Nova tarifa de 50% sobre produtos brasileiros nos EUA terá impacto principalmente nos consumidores americanos, e não no Brasil, apesar do alarde da mídia.
No próximo 1o de agosto passará a vigorar o imposto de 50% para os produtos brasileiros importados pelos USA, cumprindo determinação do Presidente Trump de penalizar nosso País. Antes de todo o alarde feito pela mídia brasileira preocupada com o futuro do Brasil, é fundamental a resposta a essa pergunta: Quem pagará essa conta?
Vamos fazer uma analogia simples com o trigo. O Brasil consome 11 milhões de toneladas por ano, e produz apenas 6 milhões importando os restantes 5 milhões. 83% das importações são provenientes da Argentina, e são taxadas com alíquota zero. Ora, considerando que o presidente do Brasil não tem boas relações com o presidente da Argentina, imaginemos que decide “penalizar nosso vizinho, aumentando a alíquota do trigo para 50%. O Brasil continuará a importar o trigo, certamente da mesma Argentina, que tem este produto em abundância e que é o mais próximo produtor. Eu, você, e todos os brasileiros pagarão muito mais caro pelo nosso pão de cada dia, pois as padarias pagarão 50% a mais pelo trigo utilizado, e certamente aumentarão seus preços para o consumidor. Assim, o grande e único prejudicado pelo hipotético aumento do imposto de importação do trigo será o povo brasileiro.
O imposto de importação incide obviamente sobre os produtos importados pelo País. Assim, se Trump elevar a alíquota deste imposto em 50% para todos os produtos brasileiros, o consumidor americano é o único que pagará este preço.
Portanto, para que tanto alarde aqui no Brasil sobre as fanfarronices do Trump?
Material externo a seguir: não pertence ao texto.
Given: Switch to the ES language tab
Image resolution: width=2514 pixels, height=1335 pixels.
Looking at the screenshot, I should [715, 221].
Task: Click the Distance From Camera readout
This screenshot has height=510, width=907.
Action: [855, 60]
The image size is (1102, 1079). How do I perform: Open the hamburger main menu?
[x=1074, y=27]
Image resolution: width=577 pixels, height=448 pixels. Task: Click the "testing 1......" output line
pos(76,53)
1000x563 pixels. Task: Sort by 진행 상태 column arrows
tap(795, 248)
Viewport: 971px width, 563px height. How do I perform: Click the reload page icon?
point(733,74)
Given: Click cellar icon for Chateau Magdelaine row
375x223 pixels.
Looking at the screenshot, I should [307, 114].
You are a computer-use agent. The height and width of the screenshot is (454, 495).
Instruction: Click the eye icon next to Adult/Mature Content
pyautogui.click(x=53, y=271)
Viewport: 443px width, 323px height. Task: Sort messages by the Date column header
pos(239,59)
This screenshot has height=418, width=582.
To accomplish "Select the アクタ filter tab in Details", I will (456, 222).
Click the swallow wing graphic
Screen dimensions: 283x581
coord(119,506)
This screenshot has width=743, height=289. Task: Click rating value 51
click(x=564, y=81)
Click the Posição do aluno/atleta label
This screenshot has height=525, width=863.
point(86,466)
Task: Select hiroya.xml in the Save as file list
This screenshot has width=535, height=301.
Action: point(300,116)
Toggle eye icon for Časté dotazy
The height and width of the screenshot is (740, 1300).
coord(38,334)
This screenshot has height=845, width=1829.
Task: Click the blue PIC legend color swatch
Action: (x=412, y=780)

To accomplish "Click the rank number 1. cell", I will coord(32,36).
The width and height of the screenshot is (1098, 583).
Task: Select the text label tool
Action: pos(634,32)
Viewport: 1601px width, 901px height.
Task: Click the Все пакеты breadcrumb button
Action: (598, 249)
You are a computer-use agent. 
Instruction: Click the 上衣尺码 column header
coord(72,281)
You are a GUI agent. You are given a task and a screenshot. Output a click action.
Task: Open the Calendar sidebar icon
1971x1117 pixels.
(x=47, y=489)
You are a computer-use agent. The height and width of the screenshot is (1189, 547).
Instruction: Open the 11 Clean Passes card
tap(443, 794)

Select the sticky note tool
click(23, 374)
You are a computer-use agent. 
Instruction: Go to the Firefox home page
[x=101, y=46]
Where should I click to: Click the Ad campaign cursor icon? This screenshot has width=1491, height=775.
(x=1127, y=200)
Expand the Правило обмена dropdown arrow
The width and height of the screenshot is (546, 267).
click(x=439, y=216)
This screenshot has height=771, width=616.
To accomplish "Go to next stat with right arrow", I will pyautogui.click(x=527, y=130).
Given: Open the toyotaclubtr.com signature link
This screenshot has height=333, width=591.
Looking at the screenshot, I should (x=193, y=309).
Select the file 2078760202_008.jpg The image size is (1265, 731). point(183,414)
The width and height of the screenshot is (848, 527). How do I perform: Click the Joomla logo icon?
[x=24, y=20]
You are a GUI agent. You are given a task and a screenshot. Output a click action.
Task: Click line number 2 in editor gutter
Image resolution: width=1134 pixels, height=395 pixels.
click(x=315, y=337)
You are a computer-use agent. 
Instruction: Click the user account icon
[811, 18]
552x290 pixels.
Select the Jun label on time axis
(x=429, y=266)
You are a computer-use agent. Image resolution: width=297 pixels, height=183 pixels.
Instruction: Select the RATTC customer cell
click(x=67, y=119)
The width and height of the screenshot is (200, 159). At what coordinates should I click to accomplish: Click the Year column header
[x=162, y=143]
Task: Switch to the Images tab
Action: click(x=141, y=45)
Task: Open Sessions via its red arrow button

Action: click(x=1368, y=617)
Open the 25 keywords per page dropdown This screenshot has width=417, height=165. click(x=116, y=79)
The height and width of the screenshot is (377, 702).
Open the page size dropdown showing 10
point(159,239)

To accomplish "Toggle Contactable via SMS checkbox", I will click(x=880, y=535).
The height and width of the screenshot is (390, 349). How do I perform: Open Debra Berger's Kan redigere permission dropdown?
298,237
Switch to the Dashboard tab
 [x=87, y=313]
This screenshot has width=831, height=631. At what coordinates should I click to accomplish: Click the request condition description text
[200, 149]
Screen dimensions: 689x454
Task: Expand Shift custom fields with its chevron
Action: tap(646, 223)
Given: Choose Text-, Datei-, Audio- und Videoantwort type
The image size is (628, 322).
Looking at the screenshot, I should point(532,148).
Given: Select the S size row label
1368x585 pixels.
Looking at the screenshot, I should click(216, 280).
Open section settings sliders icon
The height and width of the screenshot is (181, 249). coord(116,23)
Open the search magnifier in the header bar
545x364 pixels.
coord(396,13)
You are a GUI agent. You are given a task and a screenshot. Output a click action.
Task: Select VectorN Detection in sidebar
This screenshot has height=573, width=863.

Sim, é verdade que para alguns produtos industrializados a análise não pode ser tão superficial mas a conclusão é similar. Aviões da Embraer: São montados no Brasil, mas utilizam turbinas Pratt & Whitney, importadas completas dos EUA, além de uma imensa variedade de fornecedores internacionais para peças e software de suas aeronaves, abrangendo desde motores e sistemas eletrônicos até componentes estruturais e softwares de gestão. Até mesmo a Turkish Aerospace (TUSAŞ) é uma parceira estratégica da Embraer na exploração de oportunidades de produção e desenvolvimento de soluções inovadoras. Assim, ao aumentar em 50% a alíquota de importação de aviões da EMBRAER, Trump aumenta os tributos das turbinas fabricadas nos USA, e as passagens aéreas americanas aumentarão de preço para o consumidor americano.
É verdade também que até que os mercados internacionais se ajustem às novas alíquotas do maior importador do mundo – os USA – ocorrerão alguns ajustes locais. Se a importação de carne brasileira for reduzida, teremos picanha mais barata no Brasil, o que também ocorrerá com suco de laranja, aço, e outros produtos, até que se configurem novos mercados para absorver tais produtos, sendo a China o mais evidente.
Portanto, quem pagará a conta dos impostos Trump? Resposta: Os mesmos americanos que o elegeram.